Étonnement en découvrant une reproduction des aquarelles du ciel qu'André
Des Gachons (1871-1951) envoyait régulièrement au bureau central de météorologie en tant que correspondant attitré, assorties d'observations de température et de pression. Rappelons qu'il fut illustrateur des oeuvres de
Flaubert,
Verlaine et
Théophile Gautier.
Étonnement encore devant la convention ENMOD. Lors de la guerre froide, les grands blocs ont exploré les possibilités d'influer la météo à des fins militaires. Ainsi durant la guerre du Vietnam, le projet "Popeye " mené aux États-Unis avait pour but de prolonger la mousson par l'ensemencement des nuages avec de l'iodure d'argent afin de gêner la logistique ennemie.
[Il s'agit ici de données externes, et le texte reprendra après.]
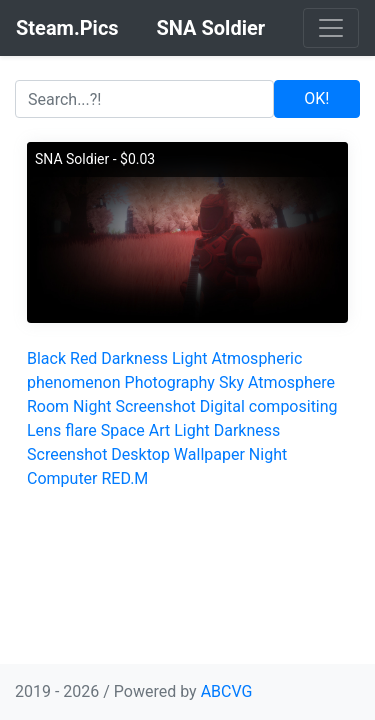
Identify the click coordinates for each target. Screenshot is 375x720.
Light (190, 358)
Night (92, 406)
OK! (316, 98)
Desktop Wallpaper (178, 454)
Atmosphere (291, 382)
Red (83, 358)
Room (48, 406)
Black (46, 358)
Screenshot (155, 406)
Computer (62, 478)
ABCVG (227, 691)
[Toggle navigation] (331, 28)
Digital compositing (269, 406)
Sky (231, 382)
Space (123, 430)
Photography (170, 382)
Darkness (134, 358)
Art (159, 430)
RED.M (124, 478)
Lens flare (62, 430)
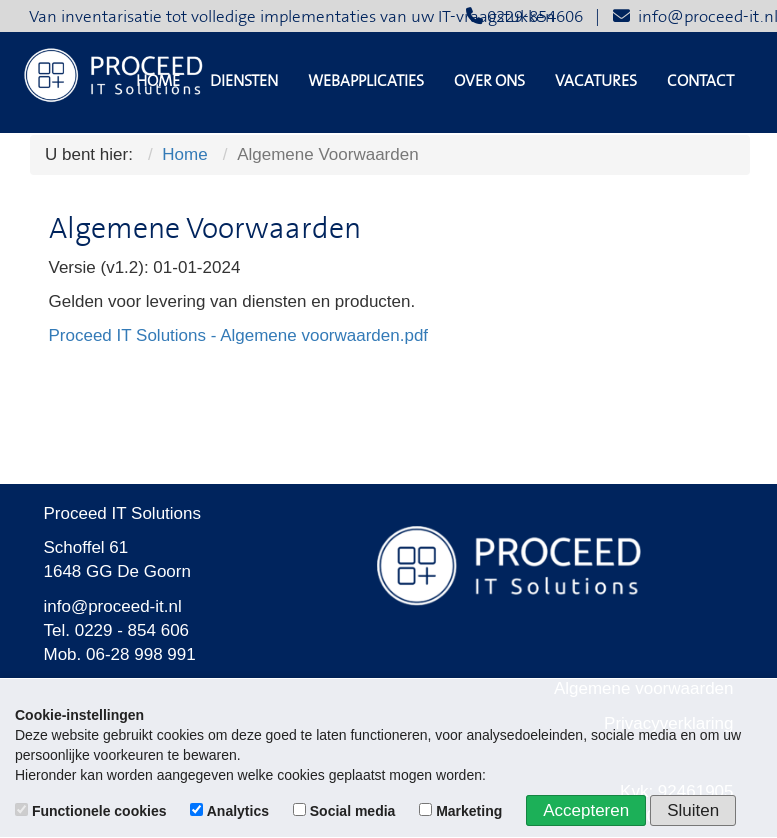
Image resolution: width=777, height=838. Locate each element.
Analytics (231, 811)
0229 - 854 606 (132, 630)
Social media (346, 811)
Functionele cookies (92, 811)
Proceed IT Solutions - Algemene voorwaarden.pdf (239, 335)
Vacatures (596, 81)
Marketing (462, 811)
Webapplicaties (366, 81)
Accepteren (586, 810)
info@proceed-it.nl (113, 606)
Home (158, 81)
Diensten (244, 81)
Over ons (489, 81)
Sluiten (693, 810)
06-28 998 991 (141, 654)
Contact (700, 81)
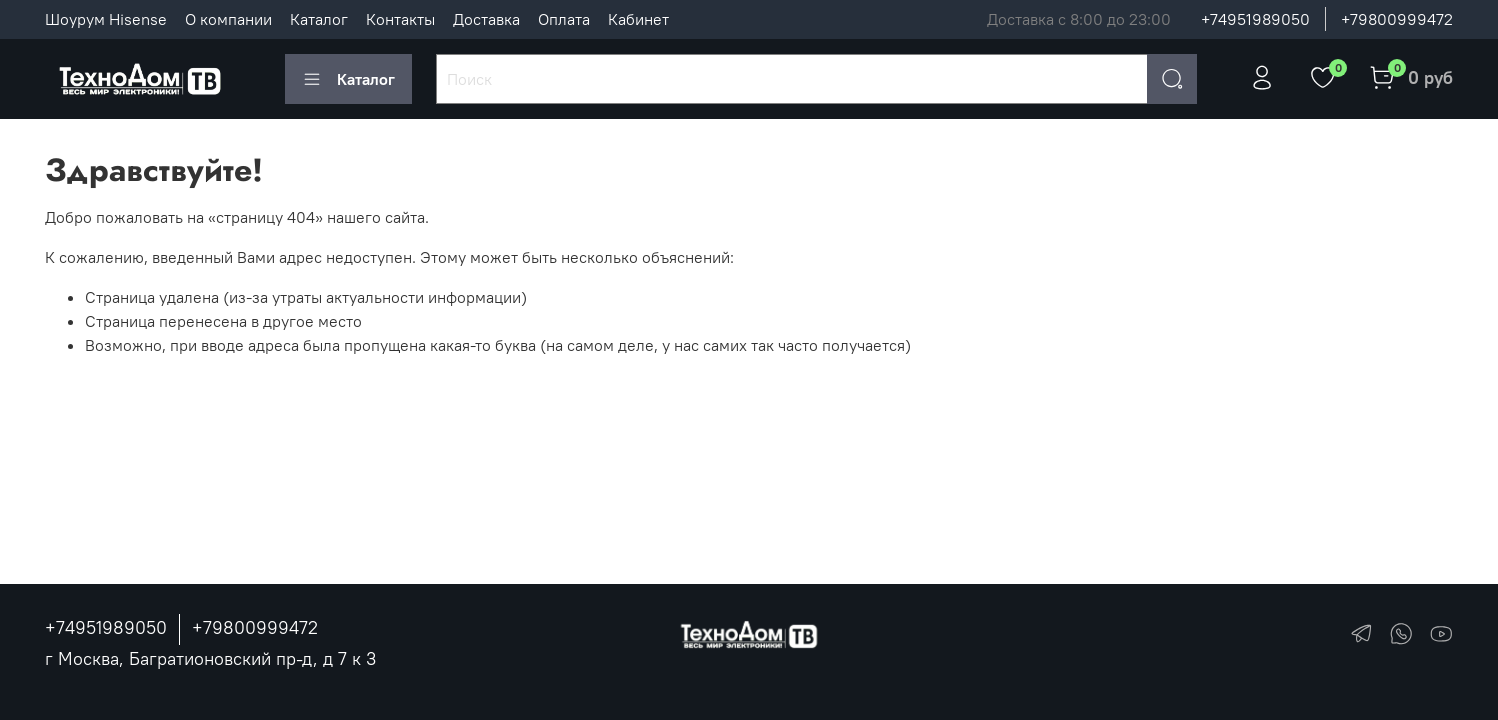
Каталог (319, 19)
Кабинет (638, 19)
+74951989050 (1255, 19)
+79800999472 (1397, 19)
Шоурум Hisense (106, 19)
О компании (228, 19)
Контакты (400, 19)
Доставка (486, 19)
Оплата (564, 19)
En 1978, l'ONU adopte ce traité qui interdit les techniques de modification de l'environnement à des fins hostiles. Il comptait 76 États parties en février 2015, dont 48 signataires.
Les dictons populaires ne sont pas oubliés : "Prudence ! Ils ne sont pas tous fondés sur l'observation et l'expérience", insistent les auteurs.
"En lune rousse, rien ne pousse" est plutôt infirmé : la lune rousse est la lunaison après Pâques où le gel roussit les jeunes feuilles et premiers bourgeons. Rien à voir avec la couleur de l'astre. Par contre "Soleil rouge au couchant annonce du soleil au levant" est souvent vrai, car l'horizon apparaît rouge au crépuscule lorsque l'atmosphère est sèche, mais gris quand elle est humide. Or nos perturbations d'Europe viennent la plupart du temps de l'ouest, où se couche le soleil.
Ce livre séduisant et soigné comblera les attentes d'un public de tous âges, curieux d'être correctement au fait de la science météorologique, de son évolution et de ses limites. Écoutez l'entretien radiophonique des auteurs dans La tête au carré (France-Inter).
Mes cordiaux remerciements aux Nouvelles Éditions Loubatières et à Babelio (opération Masse Critique) qui m'ont généreusement permis d'en disposer.